The baseline economic scenario
Near as I can tell, the following statements are true:
A small-scale facility such as the one proposed by Vienna will cost about twice as much to operate, per square foot, as the nearby Fairfax REC Centers.
If Vienna merely manages to attract as much revenue as Fairfax does, per square foot of facility, then Vienna taxpayers will cover 50% of the operating costs of the proposed Vienna pool/gym facility. (User fees such as annual memberships will cover the other half.)
This is the scenario — 50% operating losses — now being shown Town Council, on this round of discussion.
With the staff proviso that there may well be enough un-conventional revenue sources to cover the operating losses without using Vienna tax dollars. (Which I read as not specifics, but as a plea not to shut the door on having a pool, until Town Staff have had time to look into those alternative revenue sources, and see if anything pans out.)
That all seems squared away now, in my opinion. I think that’s a realistic view.
Plus the cost of the land. And the cost of building the facility. Both of those capital costs, paid for or to be paid for, by the meals tax.
Which is the proximate issue, for this evening’s Town Council meeting.
Well, so what.
So it costs money. Even tax money. So what else is new. Parks cost tax money. Why not here too?
Turns out, this is a rock best left unturned.
Let me start with a walk on the light side. Only after you look at the Fairfax County Park Authority as a whole do you really appreciate how rational their system is.
Fairfax doesn’t subsidize the operating costs of the REC Centers. That’s not where indoor swimming falls, in their spectrum of subsidy level for recreational activities. On their subsidy-meter, indoor swimming falls at “pays its own way”. Covers operating cost:
- Golf courses cover operating cost, plus.
- REC Centers cover operating cost.
- Events held in the parks cover operating cost, minus.
- Parks (just parks, not “attractions”), are free. They cover none of their costs.
After you absorb that — they chose to make REC Centers cover their own operating costs (or had to, as a political bargain), then it eventually dawns on you that this is why Fairfax has just a handful (9) of gigantic REC Centers. Their best shot at making them self-supporting was by building them big, in the presence of significant economies-of-scale.
Like it or not, REC Centers constitute part of an orderly and coherent enterprise. They have a planned level of subsidy that fits into an overall scheme of recreational activity, from golf to a walk in the park. And the REC Centers appear to have been built at an efficient scale.
Overall, across all its enterprises, the FCPA covers about two-thirds of operating costs with user revenues in one form or the other. For comparison, the corresponding calculation for Vienna Parks and Rec is less than one-third, based on the 2025 Town of Vienna budget, page 101 for the revenue number.)
Then you look at Vienna, and it’s just slap-dash.
Vienna’s subsidy level for this type of recreation isn’t chosen with forethought. It’s going to be whatever the shortfall is, said shortfall likely owing to the inefficient scale of the facility. So it’s 50-percent-ish, not because that reflects some purposefully decision by Vienna that indoor swimming deserves this level of subsidy, but because it’s what we gotta do, financially, to have one these pool/gym things right here in Town.

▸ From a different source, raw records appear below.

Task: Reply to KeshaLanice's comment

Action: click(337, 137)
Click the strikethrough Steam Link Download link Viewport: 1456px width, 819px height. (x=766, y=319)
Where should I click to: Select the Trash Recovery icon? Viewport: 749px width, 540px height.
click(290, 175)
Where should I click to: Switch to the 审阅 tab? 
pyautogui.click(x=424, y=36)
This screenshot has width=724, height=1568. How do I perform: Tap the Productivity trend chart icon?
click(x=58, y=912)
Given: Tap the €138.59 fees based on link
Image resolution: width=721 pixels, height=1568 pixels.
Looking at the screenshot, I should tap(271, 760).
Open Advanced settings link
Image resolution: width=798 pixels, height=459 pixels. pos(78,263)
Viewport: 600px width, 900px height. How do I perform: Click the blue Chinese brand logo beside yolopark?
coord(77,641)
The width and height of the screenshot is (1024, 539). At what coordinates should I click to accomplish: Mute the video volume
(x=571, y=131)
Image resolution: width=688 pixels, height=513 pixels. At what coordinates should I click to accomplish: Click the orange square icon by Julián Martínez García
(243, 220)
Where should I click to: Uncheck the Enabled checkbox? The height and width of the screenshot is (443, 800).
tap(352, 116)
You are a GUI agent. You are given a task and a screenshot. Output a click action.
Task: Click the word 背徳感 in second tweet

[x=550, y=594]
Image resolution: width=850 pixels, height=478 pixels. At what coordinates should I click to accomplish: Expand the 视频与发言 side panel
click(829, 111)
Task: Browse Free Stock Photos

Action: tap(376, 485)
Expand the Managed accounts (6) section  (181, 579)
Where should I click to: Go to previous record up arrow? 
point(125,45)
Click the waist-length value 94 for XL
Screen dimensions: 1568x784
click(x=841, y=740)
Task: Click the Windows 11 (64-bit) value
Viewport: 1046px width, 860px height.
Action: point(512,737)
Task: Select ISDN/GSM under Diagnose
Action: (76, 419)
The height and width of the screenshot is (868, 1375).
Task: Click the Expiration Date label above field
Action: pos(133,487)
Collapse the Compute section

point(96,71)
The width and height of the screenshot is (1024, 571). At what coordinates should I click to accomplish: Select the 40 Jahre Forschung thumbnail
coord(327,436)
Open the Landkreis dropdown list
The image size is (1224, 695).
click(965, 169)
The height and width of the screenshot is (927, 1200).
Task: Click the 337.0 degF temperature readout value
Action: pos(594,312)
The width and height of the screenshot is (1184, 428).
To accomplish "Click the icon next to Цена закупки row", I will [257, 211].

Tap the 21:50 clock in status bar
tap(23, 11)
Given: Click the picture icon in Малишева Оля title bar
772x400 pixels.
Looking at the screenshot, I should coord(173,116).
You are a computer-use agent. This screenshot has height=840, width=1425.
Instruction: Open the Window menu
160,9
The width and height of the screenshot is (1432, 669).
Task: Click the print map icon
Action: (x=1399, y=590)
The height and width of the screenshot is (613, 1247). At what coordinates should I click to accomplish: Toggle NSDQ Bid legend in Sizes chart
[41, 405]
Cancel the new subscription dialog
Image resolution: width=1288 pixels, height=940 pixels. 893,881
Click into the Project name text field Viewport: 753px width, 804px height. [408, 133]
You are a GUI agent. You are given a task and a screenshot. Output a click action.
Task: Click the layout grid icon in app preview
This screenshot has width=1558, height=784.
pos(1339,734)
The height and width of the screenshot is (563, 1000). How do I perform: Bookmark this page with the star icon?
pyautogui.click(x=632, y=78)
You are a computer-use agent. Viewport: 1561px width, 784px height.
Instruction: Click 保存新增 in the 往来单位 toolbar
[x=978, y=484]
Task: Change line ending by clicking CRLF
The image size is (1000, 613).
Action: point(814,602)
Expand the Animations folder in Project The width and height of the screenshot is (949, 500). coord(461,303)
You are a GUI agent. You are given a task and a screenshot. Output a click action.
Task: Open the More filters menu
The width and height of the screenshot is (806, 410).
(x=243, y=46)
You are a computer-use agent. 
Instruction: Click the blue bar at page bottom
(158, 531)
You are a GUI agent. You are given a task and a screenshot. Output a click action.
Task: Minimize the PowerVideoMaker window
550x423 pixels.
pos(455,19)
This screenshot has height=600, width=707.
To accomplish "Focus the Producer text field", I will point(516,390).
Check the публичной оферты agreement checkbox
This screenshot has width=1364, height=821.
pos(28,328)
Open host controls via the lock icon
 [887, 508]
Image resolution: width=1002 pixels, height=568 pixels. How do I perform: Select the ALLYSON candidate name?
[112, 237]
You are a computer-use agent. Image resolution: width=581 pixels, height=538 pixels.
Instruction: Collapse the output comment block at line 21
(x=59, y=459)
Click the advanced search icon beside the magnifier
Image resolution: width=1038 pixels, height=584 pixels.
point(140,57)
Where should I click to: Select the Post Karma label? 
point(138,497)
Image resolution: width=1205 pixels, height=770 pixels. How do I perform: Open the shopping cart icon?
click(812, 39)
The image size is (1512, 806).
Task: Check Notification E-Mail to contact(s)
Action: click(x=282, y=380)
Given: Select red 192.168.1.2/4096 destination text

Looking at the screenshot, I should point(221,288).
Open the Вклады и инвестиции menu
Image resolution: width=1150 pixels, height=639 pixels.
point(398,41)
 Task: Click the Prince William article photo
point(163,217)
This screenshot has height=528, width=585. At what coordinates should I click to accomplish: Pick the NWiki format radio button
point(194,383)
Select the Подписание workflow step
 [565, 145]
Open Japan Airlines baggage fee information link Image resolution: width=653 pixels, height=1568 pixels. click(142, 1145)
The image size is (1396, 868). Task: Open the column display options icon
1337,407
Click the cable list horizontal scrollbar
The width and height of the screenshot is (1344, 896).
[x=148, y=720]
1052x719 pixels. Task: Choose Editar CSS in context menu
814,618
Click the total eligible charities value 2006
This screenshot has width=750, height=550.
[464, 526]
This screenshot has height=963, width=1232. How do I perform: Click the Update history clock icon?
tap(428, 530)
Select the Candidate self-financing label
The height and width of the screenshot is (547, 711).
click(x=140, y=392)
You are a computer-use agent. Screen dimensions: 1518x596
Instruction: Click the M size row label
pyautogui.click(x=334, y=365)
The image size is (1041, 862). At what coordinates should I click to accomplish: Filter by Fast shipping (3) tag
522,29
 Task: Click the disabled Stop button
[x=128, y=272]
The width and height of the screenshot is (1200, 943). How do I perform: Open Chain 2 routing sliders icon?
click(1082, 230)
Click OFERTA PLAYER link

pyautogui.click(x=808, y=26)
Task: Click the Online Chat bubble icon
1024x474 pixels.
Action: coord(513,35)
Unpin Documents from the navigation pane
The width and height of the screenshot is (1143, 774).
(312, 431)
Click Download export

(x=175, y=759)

It’s literally the residual — the afterthought, just like the chosen scale of operation. The Town happened to pick up this particular piece of land, and now because this one-third-scale facility is what fits on that land, you get the resulting high average costs, and because our user fees are effectively capped by what Fairfax charges, that’s why we end up with a 50% subsidy.
Even then, Vienna is wealthy enough, that you could just kind of laugh this off in a “what a first-world problem” kind of way.
But if most of what this does is merely cannibalize membership from the nearby Fairfax REC Centers, all we’re doing is raising everybody’s costs. You’ve pulled people out of an efficiently-sized facility and enticed them to come to yours. Presumably, in order to have somewhat shorter average travel times for those switching to the Vienna facility. And you’ve enticed them to do that by subsidizing your fees, so you appear no more expensive than the further-away REC Centers.
And second, it’s not as if this is an environmentally benign thing to build. My guess, from some projection of the electric bill, it’ll use enough electricity to power 75 homes or so. Between 1 and 2 percent of all the homes in Vienna.
And finally, don’t forget the opportunity cost. What is the point, exactly, of passing a Parks and Rec master plan, like, eh, a couple of months after locking up all your capital, for the foreseeable future, in this pool/gym thing. Is that so you can talk about all the changes you’d like to make, to optimize Vienna parks, but now no longer can?
This ready-fire-aim decision-making is so weirdly a part of the Town of Vienna vibe that we who live here perceive nothing unusual in it. But it’s not until you study the Fairfax County Park Authority that you realize just how well they have their act together. And how little does the Town of Vienna have its act together.
And that’s what did it for me.
You know how deep our thinking goes? It goes as deep as “citizens of Vienna have long wanted a pool”. And that we, could, in fact, have one. It won’t bankrupt the Town.
In the end, it boils down to dumping a whole lot of money into providing services locally, that are already provided nearby. Not cheaper, or better, or really even, different. Just closer. More Vienna-centric.
I’m not seeing the value in that.
But I’ve been using the Fairfax County REC Centers for years.
Vienna pool? Build it, don’t build it, I don’t much care. It’s not going to affect me one way or the other.